**Activity**
Word for word, transcribe the data below from the line with "Bâtiment du futur (20, 1330)" to the line with "L’humain doit rester", keeping both of those lines.

Segment Open

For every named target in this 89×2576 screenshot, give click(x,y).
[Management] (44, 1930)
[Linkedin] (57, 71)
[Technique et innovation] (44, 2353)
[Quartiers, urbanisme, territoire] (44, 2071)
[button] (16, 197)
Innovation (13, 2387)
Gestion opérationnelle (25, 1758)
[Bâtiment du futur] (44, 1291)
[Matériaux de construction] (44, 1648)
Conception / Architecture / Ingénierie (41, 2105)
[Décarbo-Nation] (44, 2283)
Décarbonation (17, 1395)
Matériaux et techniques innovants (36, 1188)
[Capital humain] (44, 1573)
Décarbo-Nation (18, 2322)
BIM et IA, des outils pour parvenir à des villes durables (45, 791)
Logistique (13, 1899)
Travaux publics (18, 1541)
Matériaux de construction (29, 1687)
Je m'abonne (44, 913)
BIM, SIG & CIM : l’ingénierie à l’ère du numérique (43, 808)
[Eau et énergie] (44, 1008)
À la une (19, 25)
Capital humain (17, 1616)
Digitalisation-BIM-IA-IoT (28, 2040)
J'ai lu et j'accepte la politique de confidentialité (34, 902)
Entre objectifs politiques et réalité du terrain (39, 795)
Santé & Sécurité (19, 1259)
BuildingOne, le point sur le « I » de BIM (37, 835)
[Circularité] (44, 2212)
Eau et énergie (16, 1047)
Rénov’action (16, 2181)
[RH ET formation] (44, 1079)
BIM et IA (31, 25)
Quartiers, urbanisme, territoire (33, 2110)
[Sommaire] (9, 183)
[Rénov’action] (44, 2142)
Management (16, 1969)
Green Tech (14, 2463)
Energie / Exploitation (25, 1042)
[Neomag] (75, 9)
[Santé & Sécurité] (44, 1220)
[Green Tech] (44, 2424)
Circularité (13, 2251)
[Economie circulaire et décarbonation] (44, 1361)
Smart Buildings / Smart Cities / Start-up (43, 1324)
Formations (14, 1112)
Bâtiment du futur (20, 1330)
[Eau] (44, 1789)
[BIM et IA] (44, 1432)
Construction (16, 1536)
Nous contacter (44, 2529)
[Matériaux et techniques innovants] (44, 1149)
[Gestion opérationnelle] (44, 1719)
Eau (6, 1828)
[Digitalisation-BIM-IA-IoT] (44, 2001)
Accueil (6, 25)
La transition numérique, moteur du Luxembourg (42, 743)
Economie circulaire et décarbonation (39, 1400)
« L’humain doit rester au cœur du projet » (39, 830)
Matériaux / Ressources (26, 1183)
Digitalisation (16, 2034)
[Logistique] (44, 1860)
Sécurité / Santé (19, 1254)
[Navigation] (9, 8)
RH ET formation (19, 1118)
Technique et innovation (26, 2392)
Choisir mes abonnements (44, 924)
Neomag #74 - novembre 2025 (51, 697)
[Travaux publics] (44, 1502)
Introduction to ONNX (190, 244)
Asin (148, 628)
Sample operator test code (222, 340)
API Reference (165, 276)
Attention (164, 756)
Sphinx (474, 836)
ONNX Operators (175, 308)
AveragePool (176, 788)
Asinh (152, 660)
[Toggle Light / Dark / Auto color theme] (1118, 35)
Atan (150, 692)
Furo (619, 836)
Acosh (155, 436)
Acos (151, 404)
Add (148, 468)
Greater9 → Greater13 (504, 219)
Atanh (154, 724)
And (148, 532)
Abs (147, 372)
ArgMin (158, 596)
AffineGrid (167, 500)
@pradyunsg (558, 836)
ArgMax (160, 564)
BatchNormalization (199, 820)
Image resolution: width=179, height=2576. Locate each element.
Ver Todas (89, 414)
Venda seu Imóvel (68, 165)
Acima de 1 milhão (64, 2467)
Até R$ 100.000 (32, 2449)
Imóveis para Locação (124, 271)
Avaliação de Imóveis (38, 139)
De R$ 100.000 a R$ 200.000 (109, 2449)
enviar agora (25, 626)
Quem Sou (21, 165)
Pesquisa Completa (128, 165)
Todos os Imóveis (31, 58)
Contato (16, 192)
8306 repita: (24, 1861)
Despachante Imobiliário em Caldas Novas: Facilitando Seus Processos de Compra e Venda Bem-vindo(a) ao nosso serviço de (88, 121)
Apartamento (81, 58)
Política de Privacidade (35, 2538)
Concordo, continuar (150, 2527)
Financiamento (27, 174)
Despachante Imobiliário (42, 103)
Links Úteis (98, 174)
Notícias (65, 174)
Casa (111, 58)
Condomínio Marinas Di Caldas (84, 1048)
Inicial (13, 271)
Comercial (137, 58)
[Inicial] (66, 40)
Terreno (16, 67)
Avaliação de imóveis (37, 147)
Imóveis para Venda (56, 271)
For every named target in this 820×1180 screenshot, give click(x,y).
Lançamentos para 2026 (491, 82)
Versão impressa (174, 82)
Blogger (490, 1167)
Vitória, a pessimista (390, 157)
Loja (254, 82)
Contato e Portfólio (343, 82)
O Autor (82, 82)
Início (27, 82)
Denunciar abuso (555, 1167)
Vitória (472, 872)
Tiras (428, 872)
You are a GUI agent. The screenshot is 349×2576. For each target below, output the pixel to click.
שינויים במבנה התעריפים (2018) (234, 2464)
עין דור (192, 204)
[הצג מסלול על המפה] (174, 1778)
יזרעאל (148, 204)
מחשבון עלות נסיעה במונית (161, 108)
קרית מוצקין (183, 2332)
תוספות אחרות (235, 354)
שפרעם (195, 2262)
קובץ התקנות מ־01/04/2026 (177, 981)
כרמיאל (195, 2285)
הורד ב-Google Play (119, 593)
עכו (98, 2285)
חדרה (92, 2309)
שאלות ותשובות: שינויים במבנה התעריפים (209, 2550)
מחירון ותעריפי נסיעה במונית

Segment Closed

**Final answer**
Bâtiment du futur (20, 1330)
[Eau] (44, 1789)
[BIM et IA] (44, 1432)
Construction (16, 1536)
Nous contacter (44, 2529)
[Matériaux et techniques innovants] (44, 1149)
[Gestion opérationnelle] (44, 1719)
Eau (6, 1828)
[Digitalisation-BIM-IA-IoT] (44, 2001)
Accueil (6, 25)
La transition numérique, moteur du Luxembourg (42, 743)
Economie circulaire et décarbonation (39, 1400)
« L’humain doit rester au cœur du projet » (39, 830)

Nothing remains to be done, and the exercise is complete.